- WHAT IS REQUIRED: Reproduce, from the lines below, exactly the stretch that begins at the line containing "Choose 'yes' from the target class list" and ends at the line containing "Image resolution: width=2183", both included.

Collected data entries:
..............................
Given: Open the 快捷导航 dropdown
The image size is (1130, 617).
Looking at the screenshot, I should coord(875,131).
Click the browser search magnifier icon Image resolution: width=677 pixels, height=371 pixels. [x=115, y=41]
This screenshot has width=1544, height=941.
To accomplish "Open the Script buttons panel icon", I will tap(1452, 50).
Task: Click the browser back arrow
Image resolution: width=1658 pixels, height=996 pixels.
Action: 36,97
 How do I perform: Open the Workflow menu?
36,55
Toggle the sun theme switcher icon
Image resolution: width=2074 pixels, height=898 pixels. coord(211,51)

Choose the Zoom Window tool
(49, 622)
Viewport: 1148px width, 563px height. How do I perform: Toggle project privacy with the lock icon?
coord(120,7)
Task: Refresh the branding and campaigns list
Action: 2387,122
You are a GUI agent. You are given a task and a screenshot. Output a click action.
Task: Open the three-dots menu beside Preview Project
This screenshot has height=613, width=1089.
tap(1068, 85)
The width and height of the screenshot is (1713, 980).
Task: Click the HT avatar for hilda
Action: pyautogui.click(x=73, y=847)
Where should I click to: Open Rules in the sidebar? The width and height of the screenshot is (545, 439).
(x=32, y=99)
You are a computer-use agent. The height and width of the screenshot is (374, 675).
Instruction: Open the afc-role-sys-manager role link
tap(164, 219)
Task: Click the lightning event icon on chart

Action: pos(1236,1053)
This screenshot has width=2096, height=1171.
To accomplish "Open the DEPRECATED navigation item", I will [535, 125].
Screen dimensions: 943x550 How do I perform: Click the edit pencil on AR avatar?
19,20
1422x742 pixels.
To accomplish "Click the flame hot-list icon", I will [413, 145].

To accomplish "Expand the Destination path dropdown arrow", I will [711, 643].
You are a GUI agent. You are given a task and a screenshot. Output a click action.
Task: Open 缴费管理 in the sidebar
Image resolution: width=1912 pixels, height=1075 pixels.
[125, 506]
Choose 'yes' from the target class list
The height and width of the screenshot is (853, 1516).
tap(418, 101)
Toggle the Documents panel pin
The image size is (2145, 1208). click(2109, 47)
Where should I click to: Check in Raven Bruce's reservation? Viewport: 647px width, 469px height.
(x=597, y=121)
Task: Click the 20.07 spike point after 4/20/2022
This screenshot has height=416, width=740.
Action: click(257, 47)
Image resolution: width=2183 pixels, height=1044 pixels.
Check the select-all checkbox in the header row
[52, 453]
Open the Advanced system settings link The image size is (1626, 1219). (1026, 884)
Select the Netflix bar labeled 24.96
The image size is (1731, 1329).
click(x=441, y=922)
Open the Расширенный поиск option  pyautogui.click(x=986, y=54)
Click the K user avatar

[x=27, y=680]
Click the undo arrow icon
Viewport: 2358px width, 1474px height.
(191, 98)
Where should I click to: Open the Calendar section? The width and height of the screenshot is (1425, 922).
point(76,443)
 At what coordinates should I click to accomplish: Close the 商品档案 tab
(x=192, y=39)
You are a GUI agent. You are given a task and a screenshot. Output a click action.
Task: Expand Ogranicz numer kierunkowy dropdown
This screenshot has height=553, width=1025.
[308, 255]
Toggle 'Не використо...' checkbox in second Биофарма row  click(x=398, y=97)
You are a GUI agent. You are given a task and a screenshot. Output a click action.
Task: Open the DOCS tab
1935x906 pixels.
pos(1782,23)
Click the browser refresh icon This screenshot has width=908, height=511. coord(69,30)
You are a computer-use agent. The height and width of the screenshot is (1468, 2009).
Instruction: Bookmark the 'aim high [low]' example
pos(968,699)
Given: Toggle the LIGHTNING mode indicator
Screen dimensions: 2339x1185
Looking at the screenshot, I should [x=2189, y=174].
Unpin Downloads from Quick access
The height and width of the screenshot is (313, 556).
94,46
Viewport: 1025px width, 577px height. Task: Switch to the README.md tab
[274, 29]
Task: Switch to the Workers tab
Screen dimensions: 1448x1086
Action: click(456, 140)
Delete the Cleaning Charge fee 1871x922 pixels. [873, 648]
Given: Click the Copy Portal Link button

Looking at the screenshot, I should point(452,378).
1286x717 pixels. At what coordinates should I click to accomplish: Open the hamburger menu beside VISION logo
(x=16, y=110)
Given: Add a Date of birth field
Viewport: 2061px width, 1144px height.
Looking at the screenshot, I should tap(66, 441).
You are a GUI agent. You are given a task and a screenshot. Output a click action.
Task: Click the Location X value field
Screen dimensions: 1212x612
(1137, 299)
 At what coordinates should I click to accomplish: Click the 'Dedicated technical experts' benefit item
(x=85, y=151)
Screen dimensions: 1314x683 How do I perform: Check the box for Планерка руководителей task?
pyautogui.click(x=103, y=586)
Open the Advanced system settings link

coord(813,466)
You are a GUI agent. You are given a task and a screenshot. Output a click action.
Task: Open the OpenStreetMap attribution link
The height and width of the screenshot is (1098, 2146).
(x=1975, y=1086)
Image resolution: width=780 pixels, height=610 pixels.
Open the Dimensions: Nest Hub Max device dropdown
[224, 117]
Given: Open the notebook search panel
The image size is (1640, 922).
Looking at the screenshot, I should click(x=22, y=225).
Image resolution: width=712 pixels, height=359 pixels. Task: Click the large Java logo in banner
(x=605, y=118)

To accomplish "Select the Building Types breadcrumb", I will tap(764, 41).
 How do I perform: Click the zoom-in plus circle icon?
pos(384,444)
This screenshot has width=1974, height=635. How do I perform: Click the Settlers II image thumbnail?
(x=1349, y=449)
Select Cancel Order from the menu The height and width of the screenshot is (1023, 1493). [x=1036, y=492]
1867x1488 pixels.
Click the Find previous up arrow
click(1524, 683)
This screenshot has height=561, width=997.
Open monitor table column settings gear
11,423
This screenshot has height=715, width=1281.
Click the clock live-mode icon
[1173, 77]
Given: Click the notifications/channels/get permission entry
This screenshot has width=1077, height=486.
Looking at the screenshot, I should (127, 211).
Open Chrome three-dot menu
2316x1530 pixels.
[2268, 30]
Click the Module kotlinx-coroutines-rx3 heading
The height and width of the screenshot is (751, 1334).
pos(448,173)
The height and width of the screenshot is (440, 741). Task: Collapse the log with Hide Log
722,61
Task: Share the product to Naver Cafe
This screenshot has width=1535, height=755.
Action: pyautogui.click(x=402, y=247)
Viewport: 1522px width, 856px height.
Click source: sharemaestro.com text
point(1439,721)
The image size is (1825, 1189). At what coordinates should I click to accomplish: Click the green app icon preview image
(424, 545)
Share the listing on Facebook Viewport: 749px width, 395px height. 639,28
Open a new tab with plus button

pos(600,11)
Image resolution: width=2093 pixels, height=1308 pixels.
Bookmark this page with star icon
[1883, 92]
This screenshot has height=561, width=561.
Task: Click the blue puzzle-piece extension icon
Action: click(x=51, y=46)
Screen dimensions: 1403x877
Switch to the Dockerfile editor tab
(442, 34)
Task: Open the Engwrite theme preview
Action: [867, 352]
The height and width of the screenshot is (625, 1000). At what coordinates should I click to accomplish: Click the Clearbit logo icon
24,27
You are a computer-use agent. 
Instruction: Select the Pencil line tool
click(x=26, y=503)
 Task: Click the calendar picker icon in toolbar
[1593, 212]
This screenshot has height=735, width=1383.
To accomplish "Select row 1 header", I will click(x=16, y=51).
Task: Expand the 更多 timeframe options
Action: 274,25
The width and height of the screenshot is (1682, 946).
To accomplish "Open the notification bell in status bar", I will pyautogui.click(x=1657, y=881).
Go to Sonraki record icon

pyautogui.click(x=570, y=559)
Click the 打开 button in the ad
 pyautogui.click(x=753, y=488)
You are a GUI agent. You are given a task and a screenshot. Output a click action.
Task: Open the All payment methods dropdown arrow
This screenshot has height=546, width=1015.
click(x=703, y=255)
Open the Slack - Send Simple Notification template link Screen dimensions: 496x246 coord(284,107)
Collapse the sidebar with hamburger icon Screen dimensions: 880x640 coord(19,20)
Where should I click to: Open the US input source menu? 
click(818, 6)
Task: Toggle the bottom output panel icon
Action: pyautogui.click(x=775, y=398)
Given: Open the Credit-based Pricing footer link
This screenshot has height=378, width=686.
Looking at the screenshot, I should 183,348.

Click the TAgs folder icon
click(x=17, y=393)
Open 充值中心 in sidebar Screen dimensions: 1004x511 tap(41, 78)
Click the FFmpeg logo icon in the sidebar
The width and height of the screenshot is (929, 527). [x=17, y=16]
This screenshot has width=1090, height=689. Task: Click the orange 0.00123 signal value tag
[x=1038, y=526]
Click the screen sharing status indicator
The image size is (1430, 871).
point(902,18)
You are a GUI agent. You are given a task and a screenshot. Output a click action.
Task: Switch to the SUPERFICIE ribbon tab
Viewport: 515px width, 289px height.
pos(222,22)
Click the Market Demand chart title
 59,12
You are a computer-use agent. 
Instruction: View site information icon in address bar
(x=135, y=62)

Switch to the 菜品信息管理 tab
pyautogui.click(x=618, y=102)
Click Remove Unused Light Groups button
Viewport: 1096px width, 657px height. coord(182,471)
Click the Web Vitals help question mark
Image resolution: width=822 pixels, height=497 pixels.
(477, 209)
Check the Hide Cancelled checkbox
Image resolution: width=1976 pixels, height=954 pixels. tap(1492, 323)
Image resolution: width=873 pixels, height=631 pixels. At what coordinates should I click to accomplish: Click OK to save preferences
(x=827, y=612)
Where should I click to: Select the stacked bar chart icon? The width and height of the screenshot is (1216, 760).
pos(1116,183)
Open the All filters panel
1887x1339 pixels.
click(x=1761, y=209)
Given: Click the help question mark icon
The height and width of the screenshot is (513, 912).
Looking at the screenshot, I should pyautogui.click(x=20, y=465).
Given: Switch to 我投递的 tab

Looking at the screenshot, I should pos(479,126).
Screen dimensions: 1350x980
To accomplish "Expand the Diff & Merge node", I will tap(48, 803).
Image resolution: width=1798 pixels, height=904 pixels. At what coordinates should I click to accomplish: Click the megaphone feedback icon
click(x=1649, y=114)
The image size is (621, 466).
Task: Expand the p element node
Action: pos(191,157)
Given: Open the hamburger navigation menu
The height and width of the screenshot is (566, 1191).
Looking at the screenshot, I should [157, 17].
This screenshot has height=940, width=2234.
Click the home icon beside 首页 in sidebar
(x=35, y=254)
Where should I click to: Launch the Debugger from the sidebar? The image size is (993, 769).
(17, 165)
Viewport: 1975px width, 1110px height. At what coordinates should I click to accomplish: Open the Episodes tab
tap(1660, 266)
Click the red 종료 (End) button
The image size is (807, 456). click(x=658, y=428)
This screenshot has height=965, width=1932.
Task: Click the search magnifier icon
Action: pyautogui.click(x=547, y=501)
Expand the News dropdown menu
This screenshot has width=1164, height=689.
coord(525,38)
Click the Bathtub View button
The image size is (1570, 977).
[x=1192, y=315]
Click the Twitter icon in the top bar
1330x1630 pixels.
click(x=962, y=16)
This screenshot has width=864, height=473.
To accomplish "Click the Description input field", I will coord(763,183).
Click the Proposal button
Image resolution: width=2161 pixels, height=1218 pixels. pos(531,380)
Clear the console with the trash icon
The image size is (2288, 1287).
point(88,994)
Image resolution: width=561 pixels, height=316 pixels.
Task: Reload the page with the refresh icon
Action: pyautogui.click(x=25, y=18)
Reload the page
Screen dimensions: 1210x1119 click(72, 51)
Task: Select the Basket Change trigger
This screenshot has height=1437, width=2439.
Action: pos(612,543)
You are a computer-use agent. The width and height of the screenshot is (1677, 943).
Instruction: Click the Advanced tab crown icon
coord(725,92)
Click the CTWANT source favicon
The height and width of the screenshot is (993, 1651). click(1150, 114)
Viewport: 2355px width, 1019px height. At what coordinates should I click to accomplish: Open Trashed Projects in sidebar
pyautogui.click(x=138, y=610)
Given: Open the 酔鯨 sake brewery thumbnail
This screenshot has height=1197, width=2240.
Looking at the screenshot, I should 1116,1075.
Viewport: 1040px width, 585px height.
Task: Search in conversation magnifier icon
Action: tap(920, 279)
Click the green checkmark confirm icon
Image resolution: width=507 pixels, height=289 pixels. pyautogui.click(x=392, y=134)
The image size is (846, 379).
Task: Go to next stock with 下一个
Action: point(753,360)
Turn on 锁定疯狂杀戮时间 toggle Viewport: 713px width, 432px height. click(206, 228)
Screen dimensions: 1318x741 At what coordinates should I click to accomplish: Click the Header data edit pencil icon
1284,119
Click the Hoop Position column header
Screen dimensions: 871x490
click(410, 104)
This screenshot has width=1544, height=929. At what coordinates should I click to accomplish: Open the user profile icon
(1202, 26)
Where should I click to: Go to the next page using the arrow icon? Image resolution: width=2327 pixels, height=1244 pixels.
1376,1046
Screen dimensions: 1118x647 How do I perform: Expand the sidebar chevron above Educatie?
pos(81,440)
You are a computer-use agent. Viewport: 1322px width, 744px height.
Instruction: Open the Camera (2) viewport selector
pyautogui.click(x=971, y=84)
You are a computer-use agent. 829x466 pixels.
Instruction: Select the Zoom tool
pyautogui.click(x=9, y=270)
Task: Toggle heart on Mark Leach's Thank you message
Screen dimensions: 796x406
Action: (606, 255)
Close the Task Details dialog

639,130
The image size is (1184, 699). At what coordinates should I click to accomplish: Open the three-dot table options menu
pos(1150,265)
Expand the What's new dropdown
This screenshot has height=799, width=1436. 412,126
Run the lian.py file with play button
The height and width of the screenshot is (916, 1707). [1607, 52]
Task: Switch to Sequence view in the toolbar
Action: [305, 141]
..............................
- ANSWER BOX:
Choose 'yes' from the target class list
The height and width of the screenshot is (853, 1516).
tap(418, 101)
Toggle the Documents panel pin
The image size is (2145, 1208). click(2109, 47)
Where should I click to: Check in Raven Bruce's reservation? Viewport: 647px width, 469px height.
(x=597, y=121)
Task: Click the 20.07 spike point after 4/20/2022
This screenshot has height=416, width=740.
Action: click(257, 47)
Image resolution: width=2183 pixels, height=1044 pixels.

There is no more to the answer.